There is no metric of drama. It’s a hard thing to gaugeand an even harder thing to gauge objectively. To say that furry is more dramatic than other groups, or more dramatic than life in general or simply the non-furry portion is a hard statement to back up. Is the drama more intense or less? Does it happen more frequently or less frequently? Is it more or less legitimate? Or important? Rooted in reality? That there are even so many questions in the second paragraph of a write-up on the subject bodes ill for saying, definitively, whether or not furry is more dramatic. Instead of trying to determine one way or another on the issue, I think it would be best to explore why this either may be the case or at least why many of us believe it is. I asked this as a quick poll on twitter a while back, so I’m going to structure the first two parts of this article around the responses I received to the two parts of the question that I posted, starting with one of my own views, while the third portion will be more about the duration of dramatic events in the fandom, with potential future exploration down the line.

Let me begin with some of the thoughts that have been going through my own mind as I work through these articles. I think that one of the biggest issues I’ve seen behind the drama, at least that which I’ve been party to or part of, is that furry is larger and more diverse than we expect it to be. We, as a community, share a strong common bond in our shared interests. We have our unique ways of interacting with each other, our unique modes of expression, and our unique concept of character. We have gotten so good at dealing with what we have and how that works within our subculture, that I think we believe our group is more self-similar than it really is. With our strong connection, it’s easy for us to expect that those around us will share more than just our interests and some of our mannerisms, that they will also share our opinions and our eccentricities.

Part of why I started to see this was due to the fact tht many conciliatory efforts that I saw being made publicly were posited as diplomatic ways of informing one on how to interact with others. However, many of these efforts come off more as ways to successfully interact with whichever party posited them. That is, the one who attempted to solve the problem did so by assuming the embroiled parties (even if they were one themselves) saw things the same way that they did. While it may seem like we’re a collection of mostly canids and there is a lot of self-similarity in character creation and our shared interests, we’re just not that much alike.

In other instances, however, it appears that furry is smaller than we want to think. We want the fandom to be large enough to accommodate every aspect of ourselves, and we want that to include a group of friends who share the same experiences. Furry just isn’t big enough for that, though. There are going to be clashes here and there in everything from names to interests. I ran into the name problem, myself, years go. When I started into the fandom, I went by Ranna, which was a name I had stolen from a book (and that’s why I rarely go by that name anymore). Of course, the minute I tried to sign up for SPR using that name, I was rejected due to there already being one there. Same for Tapestries - a different Ranna, in fact.

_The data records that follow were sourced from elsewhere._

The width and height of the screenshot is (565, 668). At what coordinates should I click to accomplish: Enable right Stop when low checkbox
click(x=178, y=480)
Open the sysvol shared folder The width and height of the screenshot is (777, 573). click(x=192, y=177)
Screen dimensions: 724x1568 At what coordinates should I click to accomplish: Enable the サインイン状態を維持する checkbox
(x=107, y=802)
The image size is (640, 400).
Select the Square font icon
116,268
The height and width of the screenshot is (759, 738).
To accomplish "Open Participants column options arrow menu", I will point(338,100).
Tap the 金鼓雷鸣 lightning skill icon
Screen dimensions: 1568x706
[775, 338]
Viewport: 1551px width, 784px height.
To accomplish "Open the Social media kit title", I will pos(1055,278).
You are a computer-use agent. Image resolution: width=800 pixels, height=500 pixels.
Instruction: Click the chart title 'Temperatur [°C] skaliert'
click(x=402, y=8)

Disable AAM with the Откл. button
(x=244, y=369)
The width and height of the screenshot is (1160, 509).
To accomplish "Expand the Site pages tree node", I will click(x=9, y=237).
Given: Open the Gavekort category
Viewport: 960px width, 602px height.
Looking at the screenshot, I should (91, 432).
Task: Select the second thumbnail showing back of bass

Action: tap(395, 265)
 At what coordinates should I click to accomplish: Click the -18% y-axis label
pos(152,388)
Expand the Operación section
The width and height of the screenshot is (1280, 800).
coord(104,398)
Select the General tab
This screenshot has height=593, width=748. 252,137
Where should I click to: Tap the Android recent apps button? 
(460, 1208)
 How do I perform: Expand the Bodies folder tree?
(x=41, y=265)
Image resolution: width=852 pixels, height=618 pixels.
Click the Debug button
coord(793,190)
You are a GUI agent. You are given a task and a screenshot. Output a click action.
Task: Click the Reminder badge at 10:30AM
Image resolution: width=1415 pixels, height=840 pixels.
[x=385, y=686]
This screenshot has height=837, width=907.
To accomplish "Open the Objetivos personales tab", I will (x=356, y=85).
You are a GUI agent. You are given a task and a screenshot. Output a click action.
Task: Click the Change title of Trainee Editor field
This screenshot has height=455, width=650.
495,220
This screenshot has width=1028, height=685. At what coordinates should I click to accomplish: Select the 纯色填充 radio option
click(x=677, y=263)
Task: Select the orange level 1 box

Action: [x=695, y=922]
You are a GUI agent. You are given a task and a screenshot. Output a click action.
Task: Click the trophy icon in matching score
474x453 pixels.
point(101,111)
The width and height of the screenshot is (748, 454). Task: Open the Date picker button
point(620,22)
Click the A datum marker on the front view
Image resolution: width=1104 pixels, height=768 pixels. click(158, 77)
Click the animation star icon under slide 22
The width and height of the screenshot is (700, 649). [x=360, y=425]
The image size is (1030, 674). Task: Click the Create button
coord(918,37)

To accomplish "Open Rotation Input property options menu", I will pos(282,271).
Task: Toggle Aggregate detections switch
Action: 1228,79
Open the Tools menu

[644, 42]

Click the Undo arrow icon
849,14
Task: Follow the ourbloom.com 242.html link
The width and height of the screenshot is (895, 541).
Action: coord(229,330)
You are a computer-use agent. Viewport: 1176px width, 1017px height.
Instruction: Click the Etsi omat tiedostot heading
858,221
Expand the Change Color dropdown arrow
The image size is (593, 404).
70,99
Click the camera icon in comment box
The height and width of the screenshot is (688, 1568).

In the long run, I really shouldn’t have been surprised that I ran into other “Ranna”s out there. We all wanted to be sure in our own little parts of the fandom, though, and so actually running into someone with the same name was a bit of a shock. The fandom just wasn’t big enough to hold that, though, and so we run into all these instances of people knowing friends we thought they would never know, and we find out that those friends maybe know much mores about us and our relationships than we had previously thought - this was something that happened to be twice within the past few weeks, actually: a friend I had known for a while under a different name didn’t know that I wrote for [adjective][species].

The drama, here, comes perhaps from the fact that it’s easier to speak about other groups of friends within our groups of friends. It’s easy for me to talk about drama at work when I get home and, with a filter in place of course, vice versa. Similarly, it’s easy for me to ramble on about some of the goings on in my offline life to my online friends, but things get difficult when it turns out that someone I talk to online knows more about the relationships than I had thought. This is another downside of our heavy interaction on the Internet: it’s so easy to say something to one group of friends and a different, perhaps contradictory thing to another group that could spark some strife when the information is shared between the groups. Enough from me, though, on to what others have to say.

Minority identity acts as a force multiplier on social dynamics. In-feuds carry the implicit baggage of membership.